EL SEGUNDO -- Apparently, flopping isn’t limited to the NBA.
According to Phoenix Coyotes coach Dave Tippett, the NHL is falling into the same trap that has been a hot topic in the NBA playoffs. Players are exaggerating contact in an effort to coax referees into calling penalties. He indirectly accused the Los Angeles Kings of engaging in such theatrics during their Game 3 victory Thursday night at Staples Center, giving them a commanding 3-games-to-none lead in the best-of-seven Western Conference finals.
His description: Embellishment.
“The game is turning a little dishonest and it’s embellishment by the players,” he said following the 2-1 loss. “When it’s done well, it’s very hard for the referees, very hard, because if you fall down near the boards, or drop your stick or throw your head back, you’re putting the referee in a very tough situation.”
Asked about those comments Friday morning, a few of the Kings answered as if they were watching a different series.
“[Tippett] kind of cut the refs down, too, and they have the best of the best here,” second-line center Mike Richards said. “They know what’s embellishment and what’s not. I thought they’ve called a pretty good game.”
The Kings have been awarded 17 power plays in the series, compared to 10 for the Coyotes, and L.A. has scored twice with the man advantage. Phoenix, meanwhile, is still looking for its first power-play goal. The Kings also had more power plays against the Vancouver Canucks and St. Louis Blues in the first two rounds of the playoffs.
Kings defenseman Rob Scuderi said the disparity in power plays could lead to some finger-pointing by the opposition, but the Kings have done a better job in the postseason of staying out of the penalty box. Most notably, they’ve limited the retaliation penalties that usually occur during a post-whistle scrum.
A prime example came in Game 3, when the Coyotes twice went to the box for unreciprocated roughing penalties, putting the Kings on the power play
“Whoever has more power plays that game is going to be happy and whoever has less is going to think the other team embellished,” Scuderi said. “We’ve been on the other end of it at times and felt that we were shortchanged. Apparently, in this series, it’s the other way around.”
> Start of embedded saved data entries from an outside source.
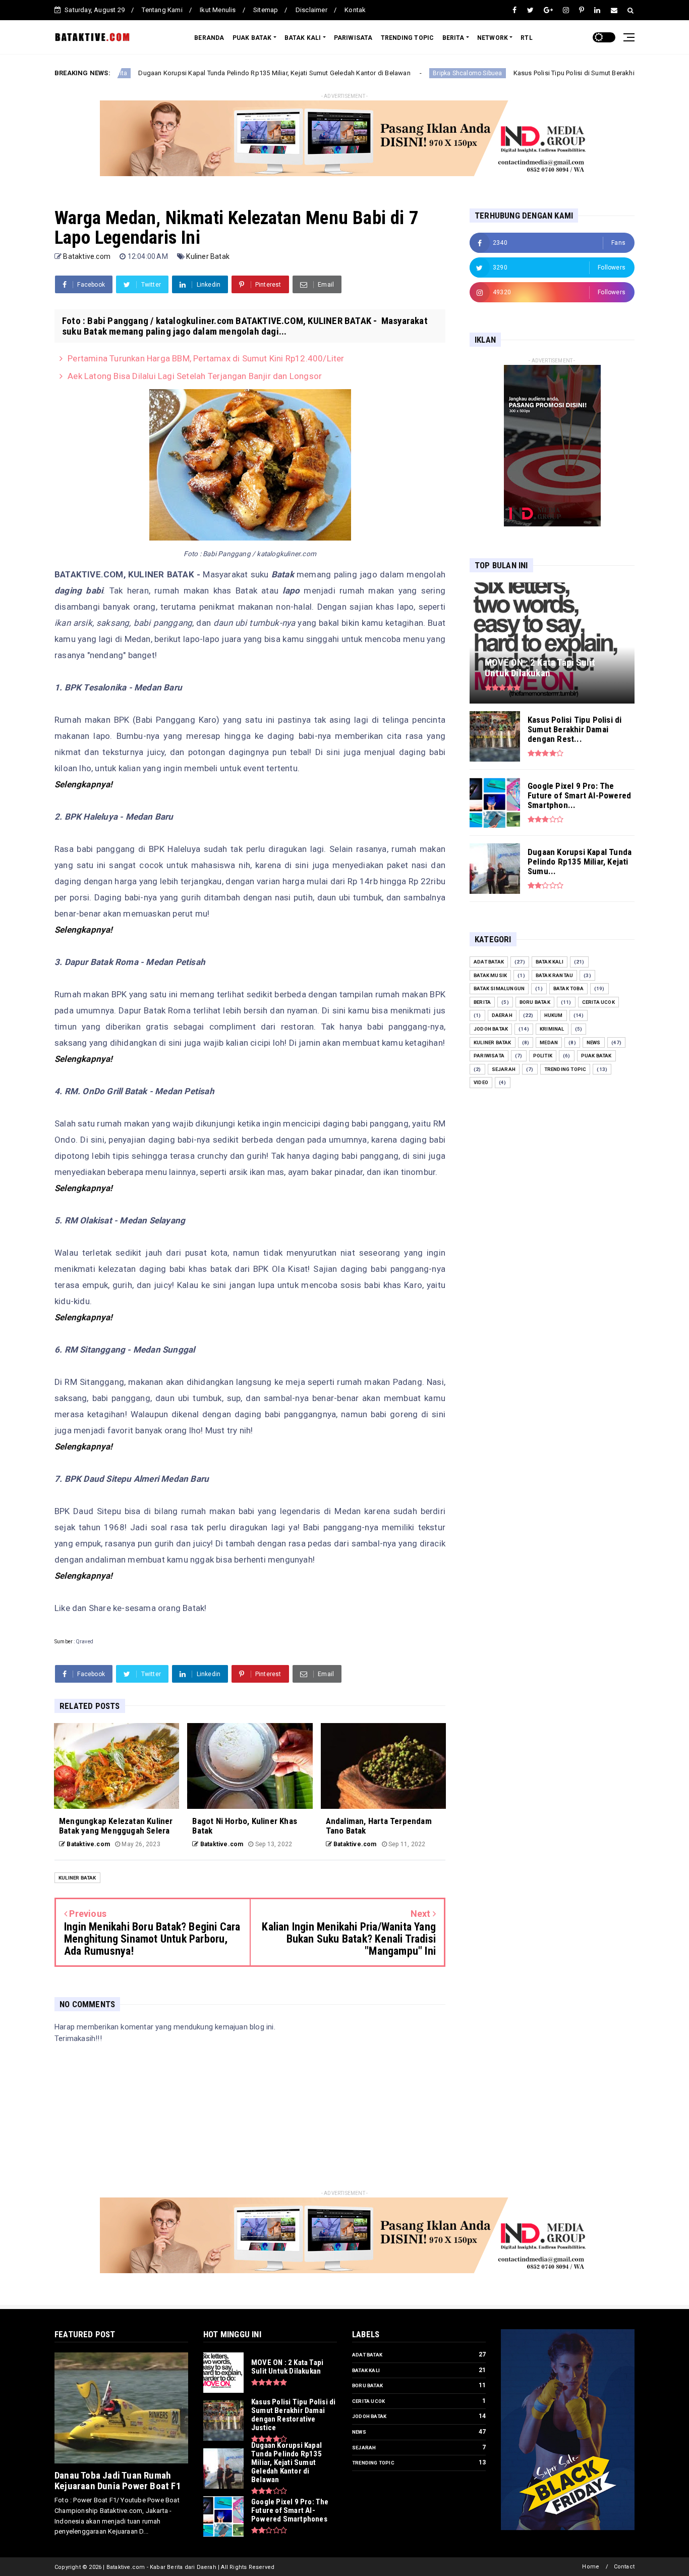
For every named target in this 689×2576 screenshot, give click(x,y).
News (594, 1042)
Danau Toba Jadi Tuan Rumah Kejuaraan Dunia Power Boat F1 (117, 2481)
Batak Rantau (554, 975)
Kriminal (552, 1029)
The Kings were called for a diving penalty in Game 2, but that left many in the locker room scratching their heads. Dustin Brown was blindsided by a slash across the back of his legs by Phoenix goalie Mike Smith, immediately dropping him to the ice. Brown vehemently disagreed with the diving call.
“I still don’t understand, watching the clip, but most refs haven’t been slashed in the back of the leg, either,’’ Brown said the day after Game 2.
Kings coach Darryl Sutter said he usually talks with referees before a series to point out which players have a tendency to embellish contact. He said the Vancouver series had the most dives, but each series has gotten increasingly better.
“Supervisors and/or referees will come over and say, ‘You’ve got to cool it, next time it’s a dive,'“ Sutter said. “I haven’t heard that yet this series and, quite honestly, it really hasn’t been a part of it.”
Tippett, meanwhile, said during a conference call Friday afternoon that he's ready to turn the page.
“I’ve said my piece on embellishment,” he said. “Give L.A. credit, they’ve played very well.”